TEXT PASSAGE =>
▬▬▬▬▬▬▬▬▬▬

Taylor Hui, creator of The BeaYOUtiful Foundation, has been nominated for the Young Woman of Distinction Award 2020 by YWCA Metro Vancouver for encouraging self-esteem, self-love and empowerment.
“I remember being 16-years-old and thinking, there needs to be a space for young girls to understand their self-love journey and have a safe dialogue about their mental health,” says Hui, recalling her first thoughts of founding BeaYOUtiful.
The BeaYOUtiful Foundation today
The foundation started as a passion project for Hui after she encountered several peers being bullied and criticized about their insecurities. It began with a single six week program for girls aged 10-13. The agenda was for these young girls to feel empowered, respected, loved and safe.
In the beginning, the girls were mentored by Hui and others who were her peers; their attempt was to build a sisterly relationship rather than a student-teacher relationship. They hosted after-school programs in classrooms.
In the following seven years, Hui managed to turn The Bea-
YOUtiful Foundation to a Canadian charity. Today, it has over 100 volunteers and has worked alongside more than 1500 girls between the ages of 8–14.

▬▬▬▬▬▬▬▬▬▬

AVAILABLE DATA =>

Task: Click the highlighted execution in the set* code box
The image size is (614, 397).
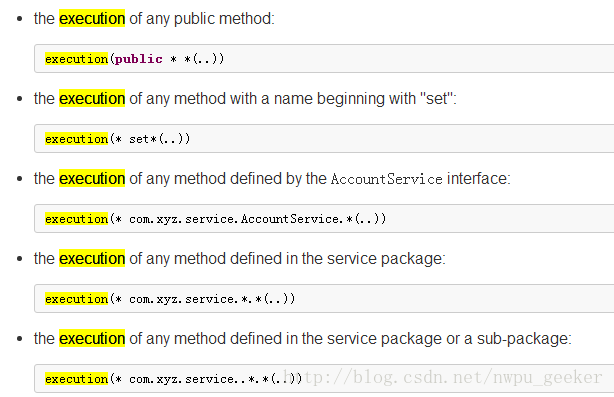Action: click(76, 139)
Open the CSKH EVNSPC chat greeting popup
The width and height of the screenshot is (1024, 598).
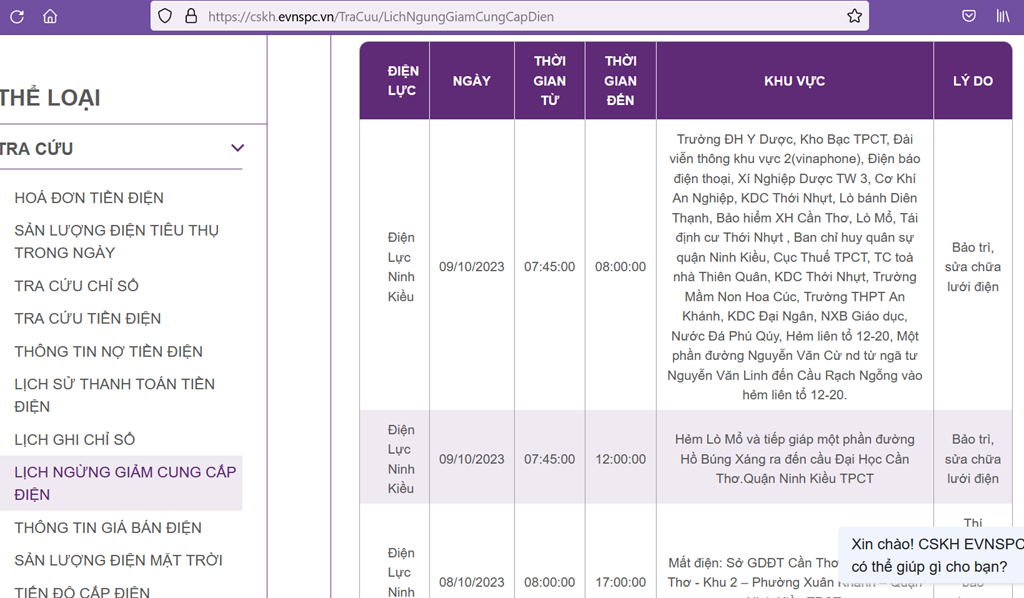931,555
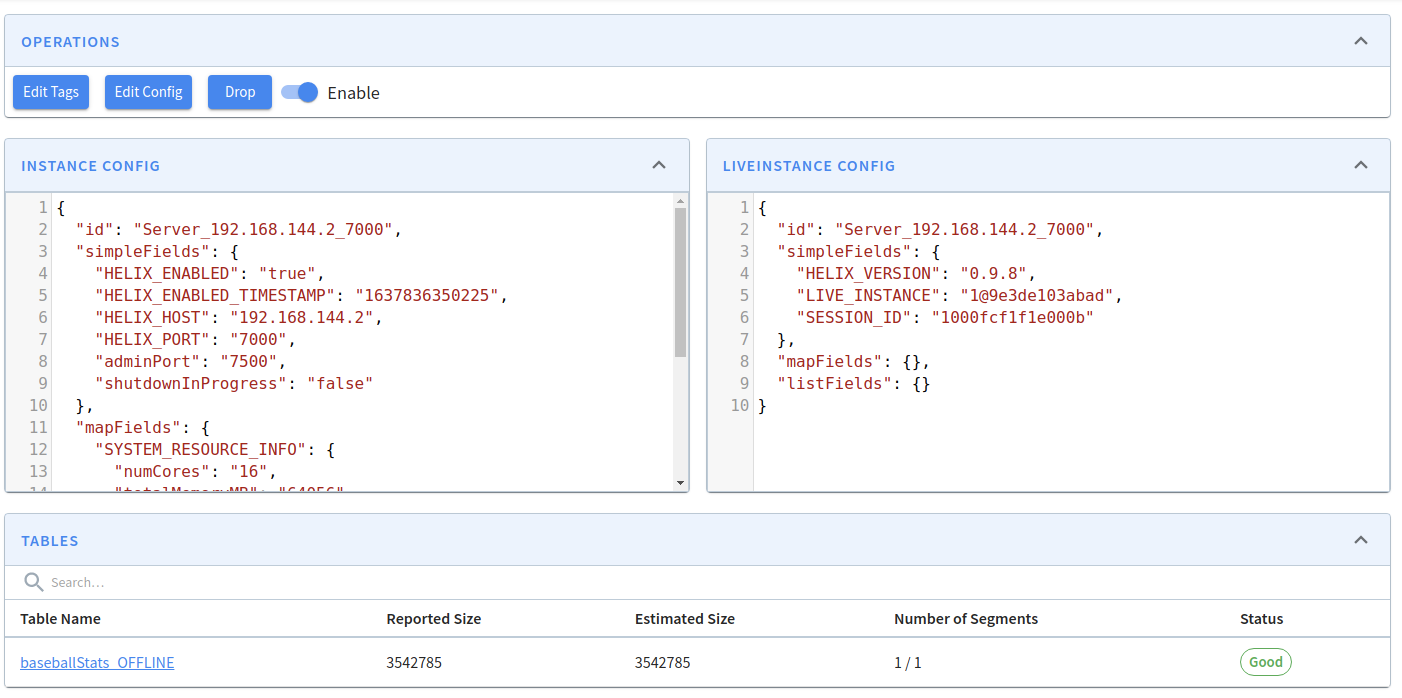Sort by the Reported Size column
This screenshot has height=698, width=1402.
pos(433,619)
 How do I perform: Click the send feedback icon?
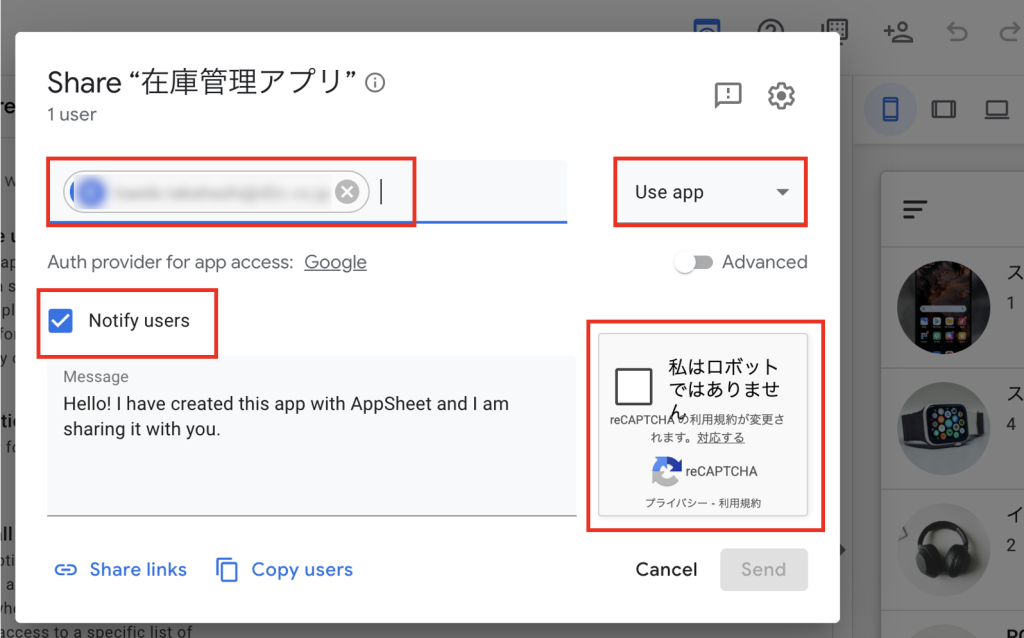click(x=728, y=95)
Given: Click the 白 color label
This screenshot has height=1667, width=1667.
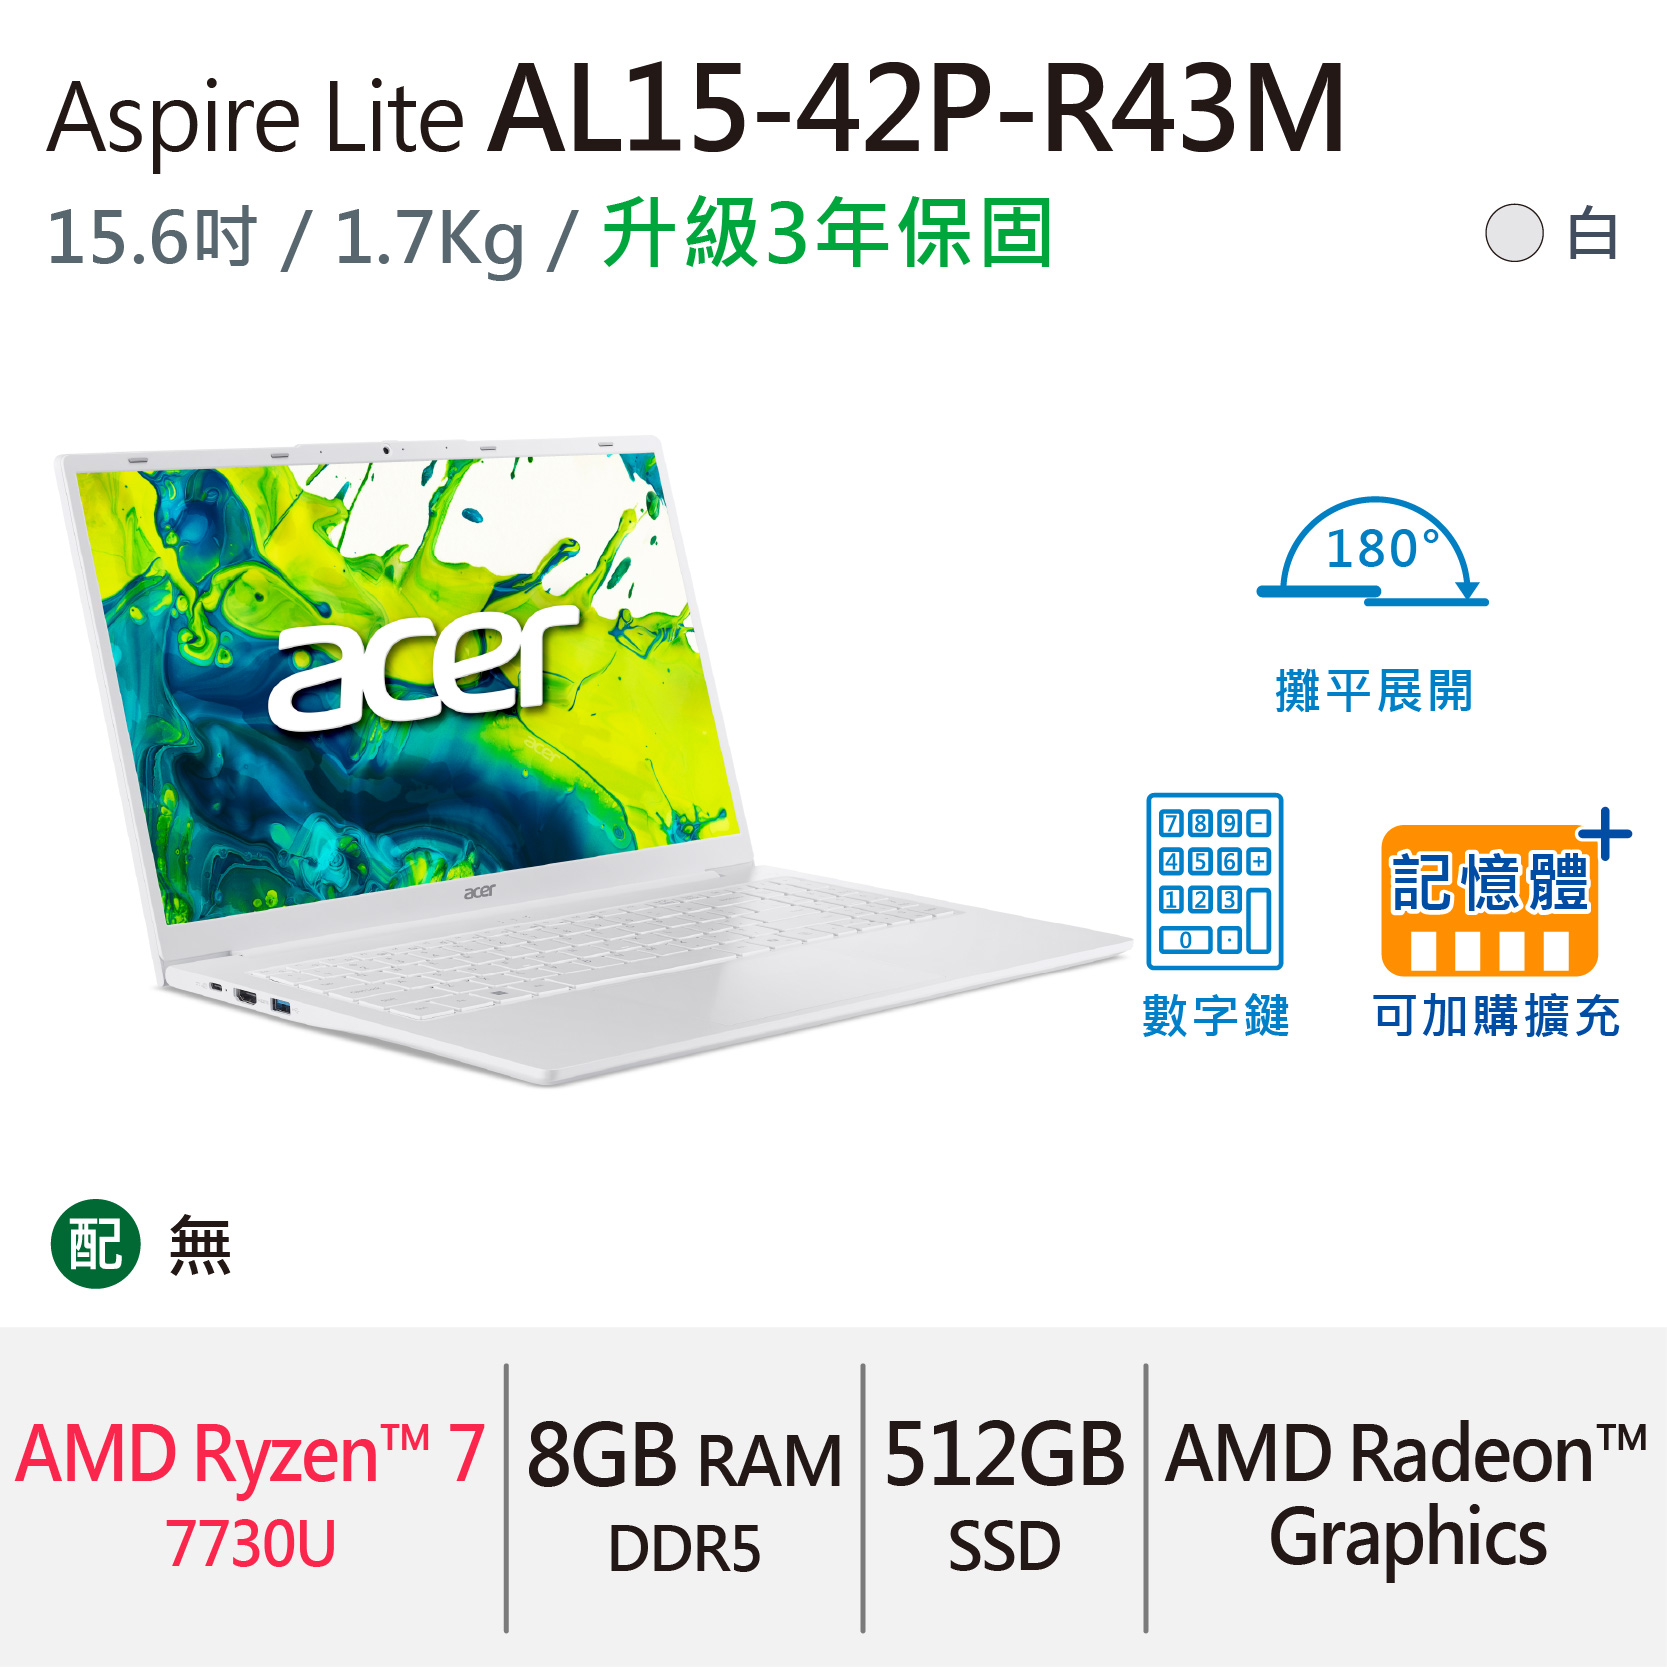Looking at the screenshot, I should (1592, 234).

▬▬▬▬▬▬▬▬▬▬

YOUR ASSIGNMENT => Copy out the full text about Taylor Hui and The BeaYOUtiful Foundation word for word. Nothing in the records is needed here.

OUTPUT BELOW =>
Taylor Hui, creator of The BeaYOUtiful Foundation, has been nominated for the Young Woman of Distinction Award 2020 by YWCA Metro Vancouver for encouraging self-esteem, self-love and empowerment.
“I remember being 16-years-old and thinking, there needs to be a space for young girls to understand their self-love journey and have a safe dialogue about their mental health,” says Hui, recalling her first thoughts of founding BeaYOUtiful.
The BeaYOUtiful Foundation today
The foundation started as a passion project for Hui after she encountered several peers being bullied and criticized about their insecurities. It began with a single six week program for girls aged 10-13. The agenda was for these young girls to feel empowered, respected, loved and safe.
In the beginning, the girls were mentored by Hui and others who were her peers; their attempt was to build a sisterly relationship rather than a student-teacher relationship. They hosted after-school programs in classrooms.
In the following seven years, Hui managed to turn The Bea-
YOUtiful Foundation to a Canadian charity. Today, it has over 100 volunteers and has worked alongside more than 1500 girls between the ages of 8–14.